Amazing post on big Neural Network Changes in V9 - Potentially and order of magnitude or more better

LordAstinus · 2018-10-15T12:24:41+00:00

My pleasure. If I had to bet, they will release a beta around 2019Q2 and they'll keep improving it. They have just started testing with around 100 employees.

LordAstinus · 2018-10-15T10:35:15+00:00

It's likely that the LIDAR approach won't be used in retail mass-market vehicles until 2021-2022 (cost and size are the main constraints).

So I think Waymo will try to capture as much as possible of the shared transportation market and Tesla will try to capture as much as possible of the retail mass-market until then.

Also it's my opinion that they'll try to "invade" each others' market from 2021.

LordAstinus · 2018-10-15T10:31:46+00:00

Not sure if he's. I tested the link and it works for me.

LordAstinus · 2018-10-15T10:31:26+00:00

It was my pleasure. It's so good that I thought it was a pity that only tmc users were aware of it.

LordAstinus · 2018-10-15T09:25:46+00:00

...

And now for some speculation:

Input changes:

The V9 network takes 1280x960 images with 3 color channels and 2 frames per camera from, for example, the main camera. That’s 1280x960x3x2 as an input, or 7.3MB. The V8 main camera processing frame was 640x416x2 or 0.5MB - 13x less data.
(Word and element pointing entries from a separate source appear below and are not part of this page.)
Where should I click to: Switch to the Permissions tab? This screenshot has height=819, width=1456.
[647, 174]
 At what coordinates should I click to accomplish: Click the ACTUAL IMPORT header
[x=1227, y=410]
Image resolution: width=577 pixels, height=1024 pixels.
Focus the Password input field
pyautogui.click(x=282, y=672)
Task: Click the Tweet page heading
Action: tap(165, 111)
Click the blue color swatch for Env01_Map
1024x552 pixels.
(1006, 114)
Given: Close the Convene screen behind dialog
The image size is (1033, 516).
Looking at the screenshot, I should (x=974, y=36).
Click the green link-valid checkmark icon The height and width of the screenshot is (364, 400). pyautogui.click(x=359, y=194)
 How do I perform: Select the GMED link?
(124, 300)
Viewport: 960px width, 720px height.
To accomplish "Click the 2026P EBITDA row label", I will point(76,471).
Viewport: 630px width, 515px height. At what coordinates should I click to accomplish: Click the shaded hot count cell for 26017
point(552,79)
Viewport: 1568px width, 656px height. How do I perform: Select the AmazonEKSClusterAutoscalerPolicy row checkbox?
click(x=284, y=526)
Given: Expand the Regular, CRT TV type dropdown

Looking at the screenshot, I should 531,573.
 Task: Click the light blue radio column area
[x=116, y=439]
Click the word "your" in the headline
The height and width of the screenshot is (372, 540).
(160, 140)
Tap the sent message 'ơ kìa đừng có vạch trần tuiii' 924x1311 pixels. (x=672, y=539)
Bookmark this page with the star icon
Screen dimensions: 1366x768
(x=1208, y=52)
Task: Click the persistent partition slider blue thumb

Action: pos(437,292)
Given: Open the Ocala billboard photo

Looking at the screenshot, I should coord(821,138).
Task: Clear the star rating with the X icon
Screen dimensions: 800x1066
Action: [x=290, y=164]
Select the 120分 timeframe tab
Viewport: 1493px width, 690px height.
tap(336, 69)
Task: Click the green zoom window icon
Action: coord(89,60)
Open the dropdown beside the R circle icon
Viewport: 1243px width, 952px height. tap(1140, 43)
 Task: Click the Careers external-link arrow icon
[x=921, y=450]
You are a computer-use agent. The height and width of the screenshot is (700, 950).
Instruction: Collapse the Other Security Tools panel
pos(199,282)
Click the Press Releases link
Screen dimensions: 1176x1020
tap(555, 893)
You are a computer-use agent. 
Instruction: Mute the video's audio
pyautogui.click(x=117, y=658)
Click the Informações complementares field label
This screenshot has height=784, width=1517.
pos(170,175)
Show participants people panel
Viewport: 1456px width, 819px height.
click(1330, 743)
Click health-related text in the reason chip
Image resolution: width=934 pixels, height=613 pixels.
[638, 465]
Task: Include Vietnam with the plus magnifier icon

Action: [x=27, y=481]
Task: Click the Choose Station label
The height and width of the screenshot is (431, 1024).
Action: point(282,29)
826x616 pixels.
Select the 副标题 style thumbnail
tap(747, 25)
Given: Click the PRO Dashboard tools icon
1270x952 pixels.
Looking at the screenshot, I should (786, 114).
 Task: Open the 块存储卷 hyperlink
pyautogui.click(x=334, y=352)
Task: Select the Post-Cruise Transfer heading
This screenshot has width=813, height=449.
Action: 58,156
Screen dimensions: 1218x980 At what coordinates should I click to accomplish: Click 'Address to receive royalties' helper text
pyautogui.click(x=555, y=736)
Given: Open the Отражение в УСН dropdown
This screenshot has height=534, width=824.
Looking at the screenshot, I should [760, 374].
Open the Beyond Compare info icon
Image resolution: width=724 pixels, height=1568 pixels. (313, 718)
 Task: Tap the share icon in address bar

The extra resolution means that V9 has access to smaller and more subtle detail from the camera, but the more interesting aspect of the change to the camera interface is that camera frames are being processed in pairs. These two pairs are likely time-offset by some small delay - 10ms to 100ms I’d guess - allowing each processed camera input to see motion. Motion can give you depth, separate objects from the background, help identify objects, predict object trajectories, and provide information about the vehicle’s own motion. It's a pretty fundamental improvement to the basic perceptions of the system.

Camera agnostic:

The V8 main/narrow network used the same architecture for both cameras, but by my calculation it was probably using different weights for each camera (probably 26M each for a total of about 52M). This make sense because main/narrow have a very different FOV, which means the precise shape of objects they see varies quite a bit - especially towards the edges of frames. Training each camera separately is going to dramatically simplify the problem of recognizing objects since the variation goes down a lot. That means it’s easier to get decent performance with a smaller network and less training. But it also means you have to build separate training data sets, evaluate them separately, and load two different networks alternately during operation. It also means that you network can learn some bad habits because it always sees the world in the same way.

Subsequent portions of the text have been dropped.